Monday, January 29, 2007
Who Could've Known?
I just thumbed through Gwynne Dyer's 2005 book, "With Every Mistake." It's a compendium of his newspaper columns going back to the attacks of 11 September, 2001 that launched us all on the Global War Without End on Terror. If you haven't read it yet, it's still a very worthwhile read.
In fact, a lot of Dyer's predictions from those early days have turned out to be eerily prescient. He made the case for what he thought out to be done and what would happen if it wasn't. We didn't and, sure enough, it happened.
The Taliban collapsed in November, 2001, when American airpower tipped the balance in the stalemated civil war between the Taliban and the Northern Alliance. It was pushing on an open door. Both sides were exhausted, resorting to static, trench warfare. America wasn't prepared for what happened.

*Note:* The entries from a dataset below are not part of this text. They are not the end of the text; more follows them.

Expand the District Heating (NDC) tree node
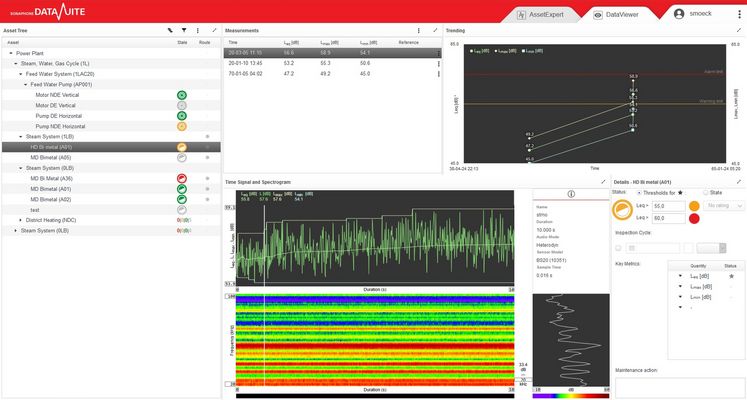 (x=16, y=220)
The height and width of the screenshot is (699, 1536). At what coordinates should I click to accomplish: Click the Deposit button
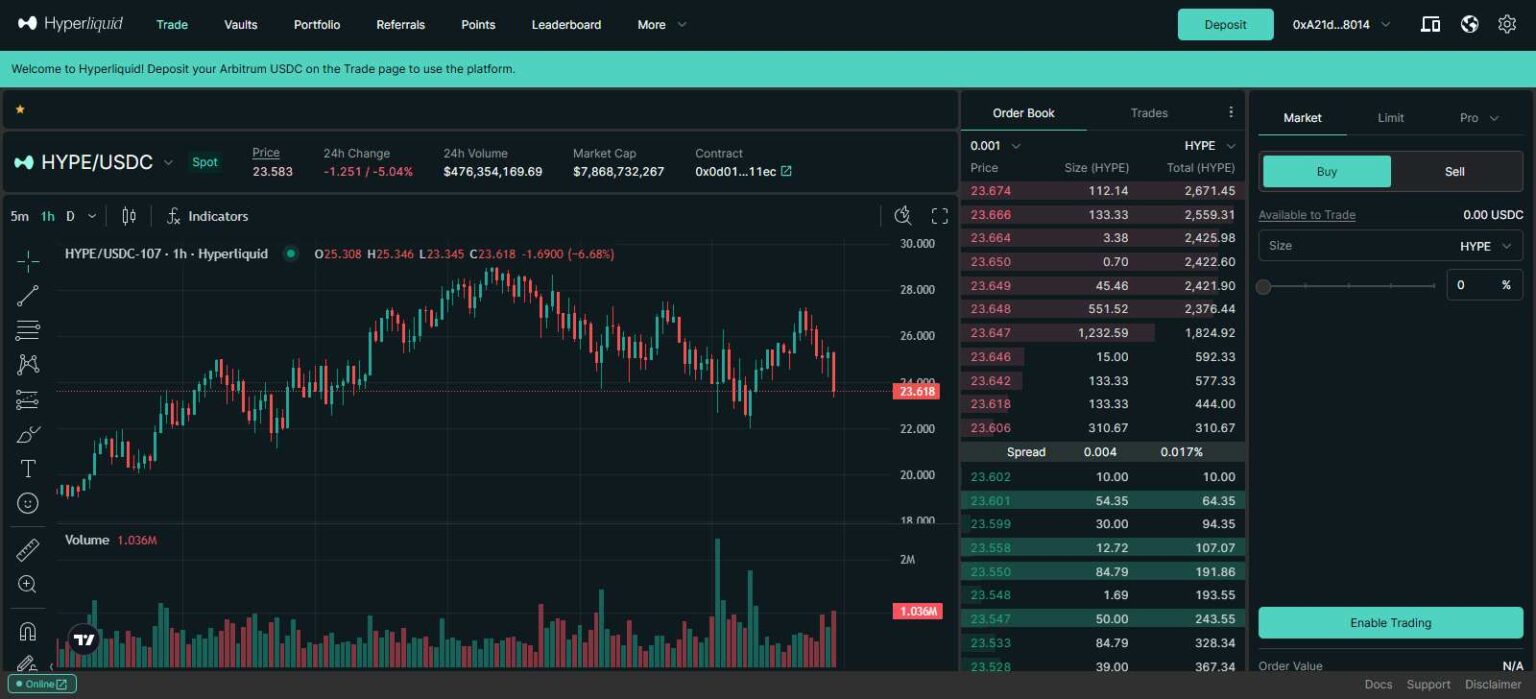point(1225,24)
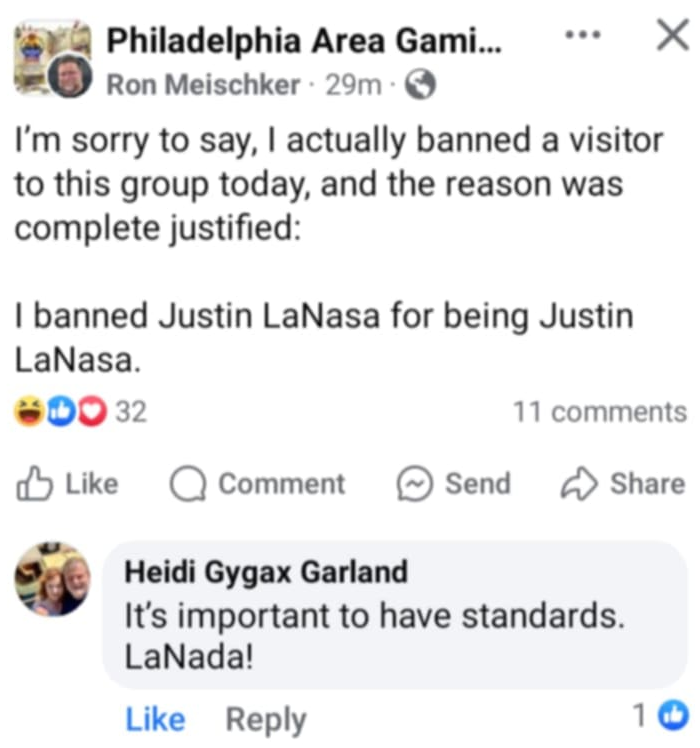The height and width of the screenshot is (748, 700).
Task: Send the post via Messenger icon
Action: click(453, 484)
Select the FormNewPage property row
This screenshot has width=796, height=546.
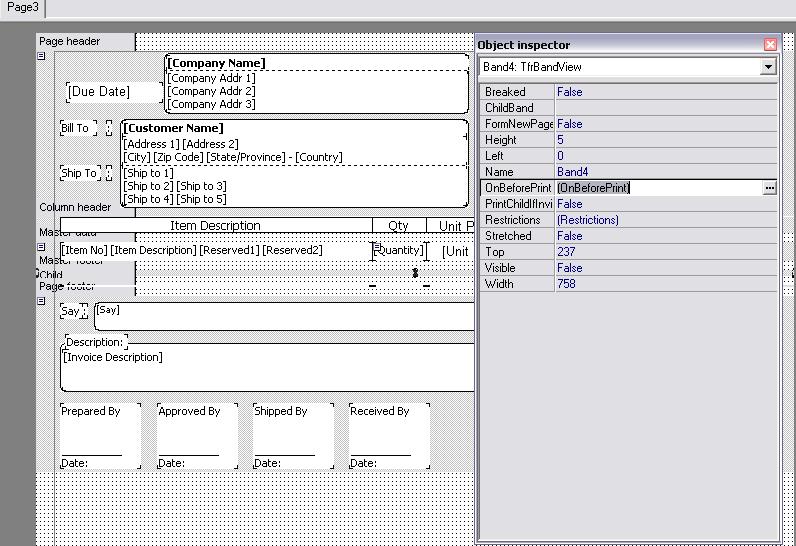517,124
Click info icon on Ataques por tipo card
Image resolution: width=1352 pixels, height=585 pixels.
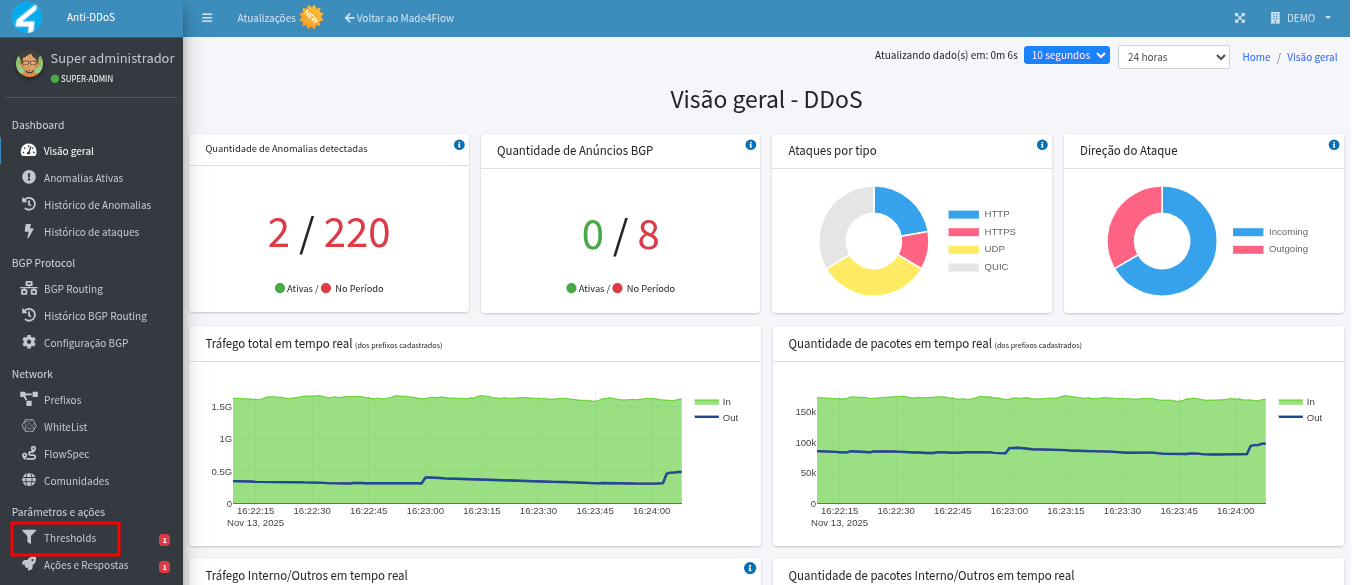click(1042, 145)
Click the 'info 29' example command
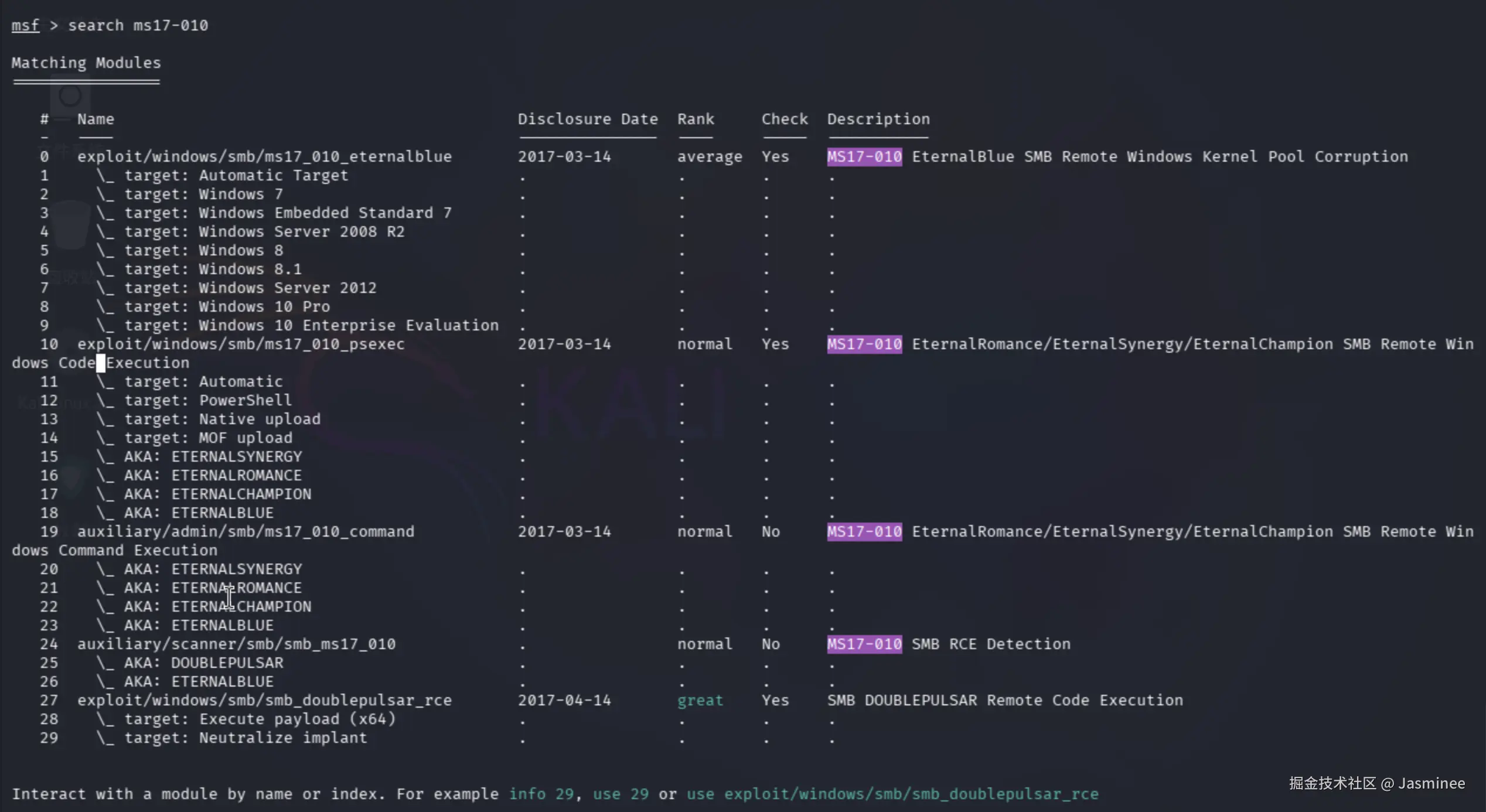 point(541,794)
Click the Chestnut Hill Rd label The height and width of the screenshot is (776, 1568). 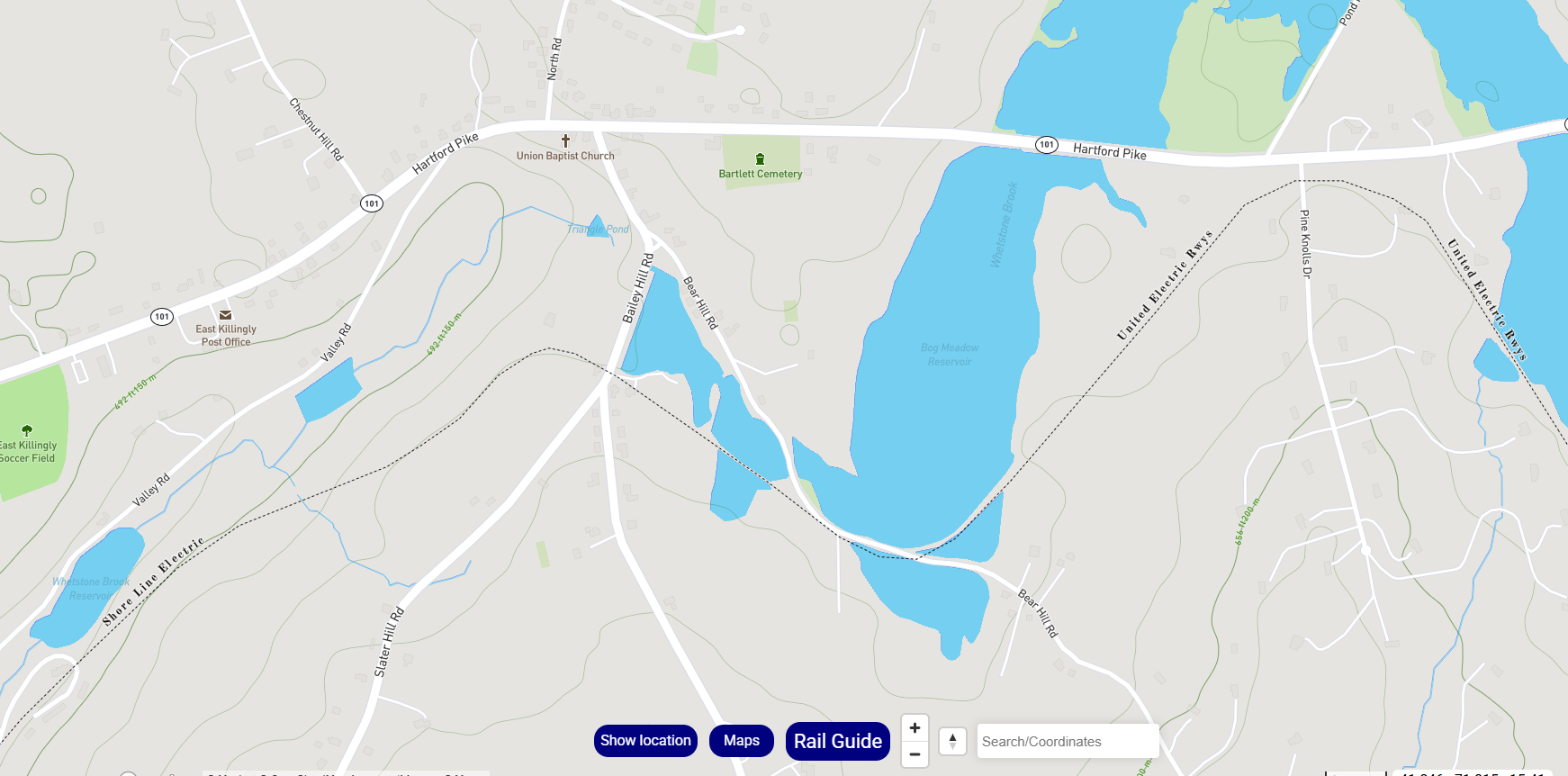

On 14 November, 2001, Dyer wrote a piece entitled "Time to Stop" -
"Four out of five: Mazar-i-Sharif, Herat, Kabul and Jalalabad. All but one of Afghanistan's major cities have been lost by the Taliban and captured by the Northern Alliance in less than a week, and the last, Kandahar, is likely to fall at any time. Neither Washington nor anyone else expected so sudden a collapse. So the burning question at the Pentagon, in the National Security Council, in all the decision-making centres of the United States and other members of its anti-terrorist coalition, is what to do next. The answer is to stop."
"Stop the bombing, above all. It has achieved a lot by breaking up the Taliban's fixed defences and demoralizing its troops, but it can do little more for you now that they are pulling back into the hills and reverting to guerilla warfare.
"...what is the point in just bombing the rural areas of southern Afghanistan? You will kill lots of innocent civilians and drive he rest back into the embrace of the Taliban without accomplishing a single useful thing. Surely the objective now must be to create a competent and broadly based Afghan government as fast as possible, and let it do the work of tracking down the Taliban diehards and 'foreign guests' who linger in the hills.
"As for the US and other Western troops, they should stay just long enough to stabilize the situation and persuade the Northern Alliance that it must share power with other groups. Then they should be replaced with a robust, UN-backed force made up entirely of Muslim troops that stays until the new government is securely on its feet.
"Do all this and you might walk away from Afghanistan with a success on your hands. But remember that you have been very, very lucky, and don't get overconfident. Above all, don't let anybody talk you into attacking Iraq."
Imagine where we would be today if the White House had followed this advice instead of the lunacy pitched by the neo-cons and so warmly welcomed by Cheney, Rumsfeld, Wolfowitz and the rest of that pack? Imagine.